2. Vanno disattese le eccezioni di inammissibilità mosse dalla Regione Lombardia, secondo cui l'ordinanza di rimessione non indica i fatti di causa, é indeterminata nel thema decidendum, e inoltre richiede alla Corte una pronuncia lesiva dell'ambito di discrezionalità riservato al legislatore.

Nella parte iniziale, relativa alle sanzioni amministrative comminate ai ricorrenti per aver attivato ambulatori medici senza l'autorizzazione, prevista dalla legge regionale n. 5 del 1986, l'ordinanza motiva in modo per vero succinto, ma sufficiente, circa la rilevanza della questione. Nè può dirsi incerto il thema decidendum: il dubbio di legittimità, avanzato alla luce dell'art. 3 della Costituzione, concerne l'assimilazione - nell'ultima parte dell'art. 2, comma 1, lettera a) - di fattispecie che si assumono diverse. E non vale altresì, quale ragione di inammissibilità, la garanzia della discrezionalità legislativa, dal momento che dopo un'eventuale pronuncia di illegittimità costituzionale si renderebbe comunque necessario un successivo intervento del legislatore regionale volto a dare razionale sistemazione alla materia, secondo i principi affermati da questa Corte.

3. Passando dunque al merito, la questione é infondata.

Il giudice a quo si duole dell'assimilazione - a suo avviso ingiustificata - di situazioni diverse: quella degli istituti con individualità e organizzazione propria e autonoma, e quella dello studio privato del singolo medico; onde la violazione del principio di eguaglianza.

* _Voci di dati salvate_:
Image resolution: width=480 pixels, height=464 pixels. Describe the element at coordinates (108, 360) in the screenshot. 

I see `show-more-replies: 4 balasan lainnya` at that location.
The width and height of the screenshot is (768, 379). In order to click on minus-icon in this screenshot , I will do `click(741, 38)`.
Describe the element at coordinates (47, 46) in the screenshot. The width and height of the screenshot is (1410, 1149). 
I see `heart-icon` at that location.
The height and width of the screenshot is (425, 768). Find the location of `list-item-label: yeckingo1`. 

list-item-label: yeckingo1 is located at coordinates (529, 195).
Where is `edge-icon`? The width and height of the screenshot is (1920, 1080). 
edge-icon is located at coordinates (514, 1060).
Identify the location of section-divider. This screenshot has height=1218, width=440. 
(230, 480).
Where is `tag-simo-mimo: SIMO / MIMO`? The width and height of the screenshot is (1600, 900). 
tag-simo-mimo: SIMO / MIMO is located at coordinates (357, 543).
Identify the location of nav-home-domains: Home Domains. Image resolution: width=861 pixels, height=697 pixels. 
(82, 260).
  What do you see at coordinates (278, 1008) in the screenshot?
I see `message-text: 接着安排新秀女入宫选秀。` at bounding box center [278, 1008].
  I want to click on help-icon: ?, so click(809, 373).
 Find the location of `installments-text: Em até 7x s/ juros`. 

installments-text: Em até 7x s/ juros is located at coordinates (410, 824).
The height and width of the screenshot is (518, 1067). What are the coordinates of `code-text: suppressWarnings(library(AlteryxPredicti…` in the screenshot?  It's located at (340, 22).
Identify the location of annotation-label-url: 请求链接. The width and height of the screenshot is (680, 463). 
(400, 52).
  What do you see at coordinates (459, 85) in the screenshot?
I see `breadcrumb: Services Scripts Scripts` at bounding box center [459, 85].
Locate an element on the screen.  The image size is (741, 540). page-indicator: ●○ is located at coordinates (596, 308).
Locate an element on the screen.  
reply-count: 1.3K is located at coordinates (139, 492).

* _Compito 1_: Elenca le eccezioni di inammissibilità che, secondo il testo, la Regione Lombardia muove contro l'ordinanza di rimessione.
* _Compito 2_: Riporta fedelmente il passo del testo che comincia con "Il giudice a" e finisce con "principio di eguaglianza.".
* _Compito 3_: Secondo il testo, alla luce di quale articolo della Costituzione viene avanzato il dubbio di legittimità?
I record non hanno alcun legame con il testo.

* _Risposta 1_:
- L'ordinanza di rimessione non indica i fatti di causa.
- È indeterminata nel thema decidendum.
- Richiede alla Corte una pronuncia lesiva dell'ambito di discrezionalità riservato al legislatore.

* _Risposta 2_:
Il giudice a quo si duole dell'assimilazione - a suo avviso ingiustificata - di situazioni diverse: quella degli istituti con individualità e organizzazione propria e autonoma, e quella dello studio privato del singolo medico; onde la violazione del principio di eguaglianza.

* _Risposta 3_: Alla luce dell'art. 3 della Costituzione.